I don’t want to throw away interactions just because they’re not statistically significant. I’d rather partially pool them toward zero using an informative prior. Or, in the short term, set interactions to 0 if they help you understand the model, and use statistical significance as a guideline if you’d like, but in concert with your substantive goals. If a certain interaction is something you’re just including to correct for potential imbalance between groups, and it’s not statistically significant, maybe you can toss it. But if it’s central to your understanding, keep it in, while recognizing that you will have a lot of uncertainty in coefficients and comparisons that arise from that interaction of factors.
Regarding your conceptual point, yes yes yes yes yes I agree that you should use those continuous variables, don’t chop them up as binary, that would just throw away info. If you _must_ make a variable binary, please break it into 3 categories and compare high to low (see my paper with David Park on splitting a predictor at the upper quarter or third and the lower quarter or third).

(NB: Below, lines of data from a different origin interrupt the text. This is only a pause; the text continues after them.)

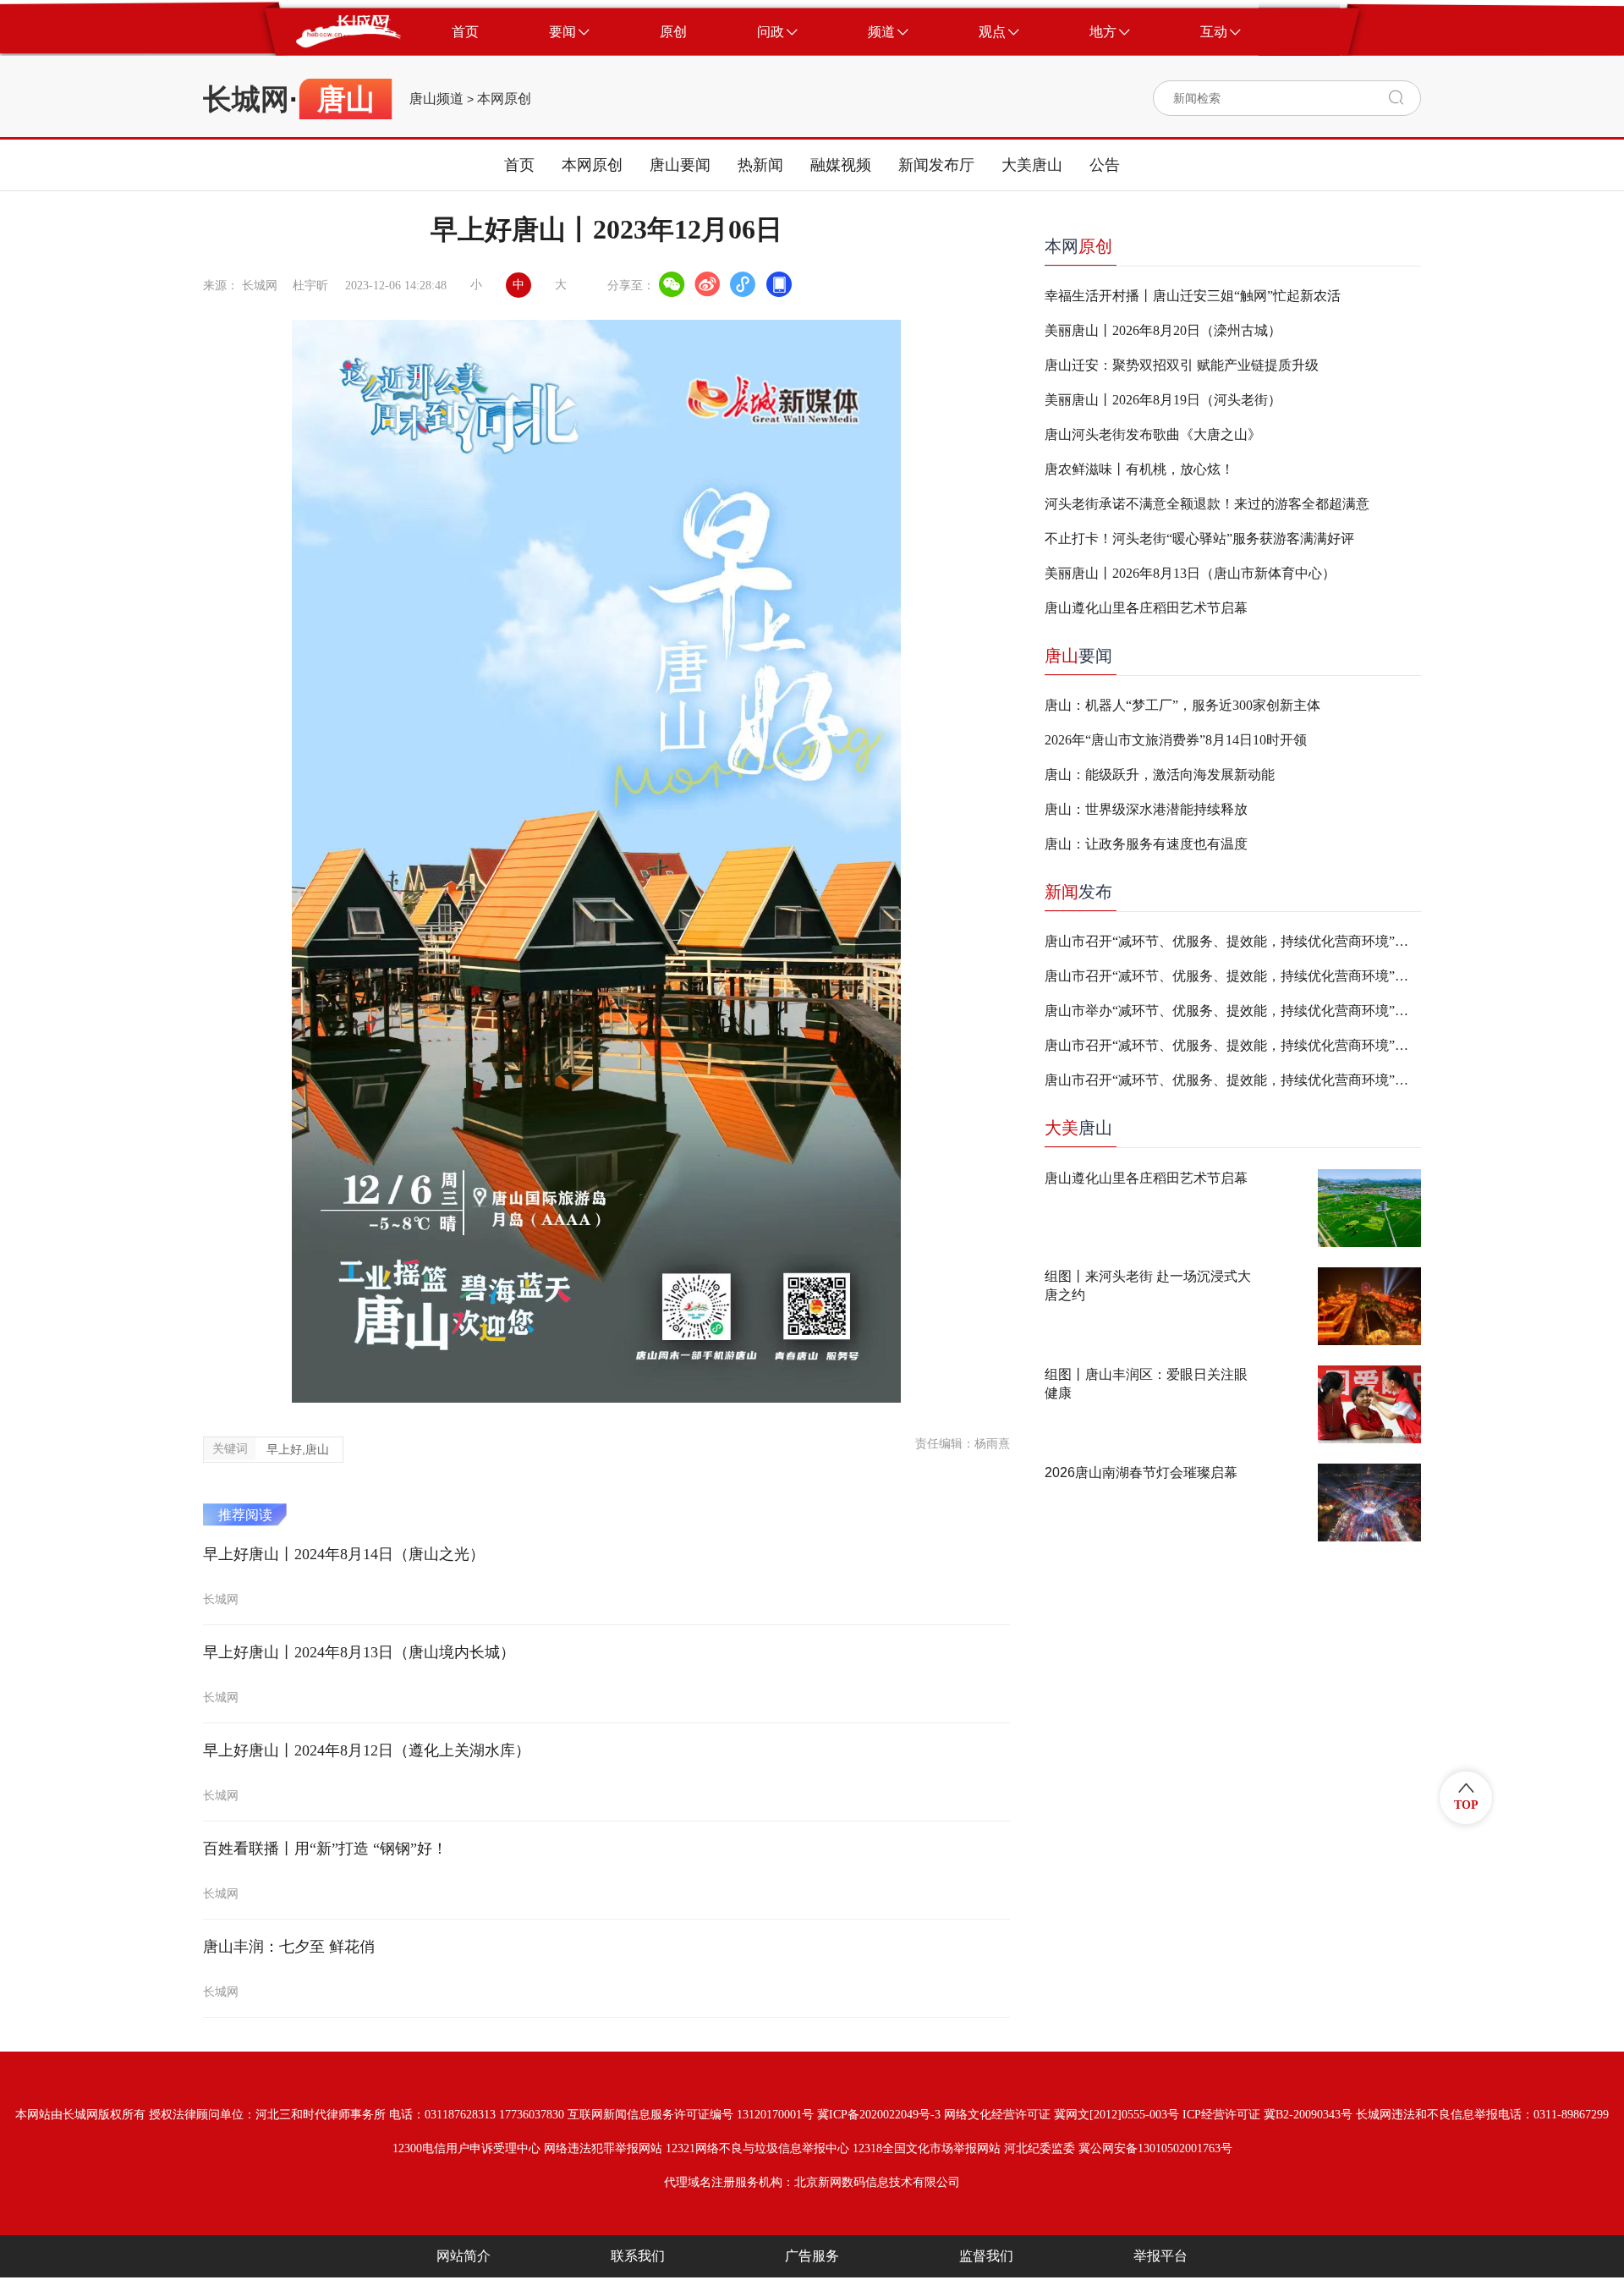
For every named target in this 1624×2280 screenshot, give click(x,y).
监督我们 (986, 2256)
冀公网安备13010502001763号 (1155, 2148)
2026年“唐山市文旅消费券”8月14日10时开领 (1176, 740)
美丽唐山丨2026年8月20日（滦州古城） (1163, 330)
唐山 (1078, 1127)
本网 (1078, 246)
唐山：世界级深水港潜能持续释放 (1146, 809)
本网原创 (504, 99)
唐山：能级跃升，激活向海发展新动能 (1160, 774)
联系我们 (638, 2256)
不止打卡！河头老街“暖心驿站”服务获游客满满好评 (1199, 538)
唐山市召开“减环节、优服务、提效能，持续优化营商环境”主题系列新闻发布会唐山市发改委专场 (1233, 1080)
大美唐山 (1031, 165)
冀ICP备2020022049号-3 (879, 2114)
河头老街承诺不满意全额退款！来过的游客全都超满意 (1207, 504)
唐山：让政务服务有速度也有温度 (1146, 844)
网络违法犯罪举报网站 (603, 2148)
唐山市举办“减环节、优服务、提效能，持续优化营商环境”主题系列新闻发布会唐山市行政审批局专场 (1233, 1010)
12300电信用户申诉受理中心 (466, 2148)
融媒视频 (840, 165)
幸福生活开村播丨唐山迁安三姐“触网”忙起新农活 (1193, 295)
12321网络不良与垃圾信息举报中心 (757, 2148)
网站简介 (463, 2256)
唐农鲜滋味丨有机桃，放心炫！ (1139, 469)
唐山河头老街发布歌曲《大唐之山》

And now here’s the question:
Recently, there has been a shift in field away from ANOVA to the use of mixed effects logit models. It was primarily based on the advice in this paper: Jeager, T. F. (2008) Categorical Data Analysis: Away from ANOVAs (transformation or not) and towards Logit Mixed Models. Journal of Memory and Language, 59: 434–446 . (http://www.ncbi.nlm.nih.gov/pmc/articles/PMC2613284/)
It is becoming the gold standard technique in the field, but I [the psychologist who’s asking this question] am having some issues understanding it. Learning to program it is relatively easy, learning how to use it appropriately, and especially, understanding how to interpret logit models is much harder. And I have overheard too many discussions about interactions amongst my poli sci and economist friends, especially in logit models, to not be somewhat sceptical of the advice in said paper. So I took to reading, and have ended up more confused than I started. Basically, given some of the issues, I am not sure that it is worth the switch. But my priors lead me to believe that the author of the paper knows much more about stats than I do, and given that, that I’m confused. Hopefully this will be intriguing enough to you to respond.
Here’s what I’m having trouble with.
The main impetus for the shift away from ANOVA to logit is two-fold: 1) arguing that we actually have categorical response data, and 2) a demonstration of a spurious interaction effect in ANOVA – as in, it’s significant in ANOVA (even using transformed data) but not in the logit model. I will deal with the latter first, since it is a statistical issue, whereas I see the former as conceptual, and I can see arguments for both sides.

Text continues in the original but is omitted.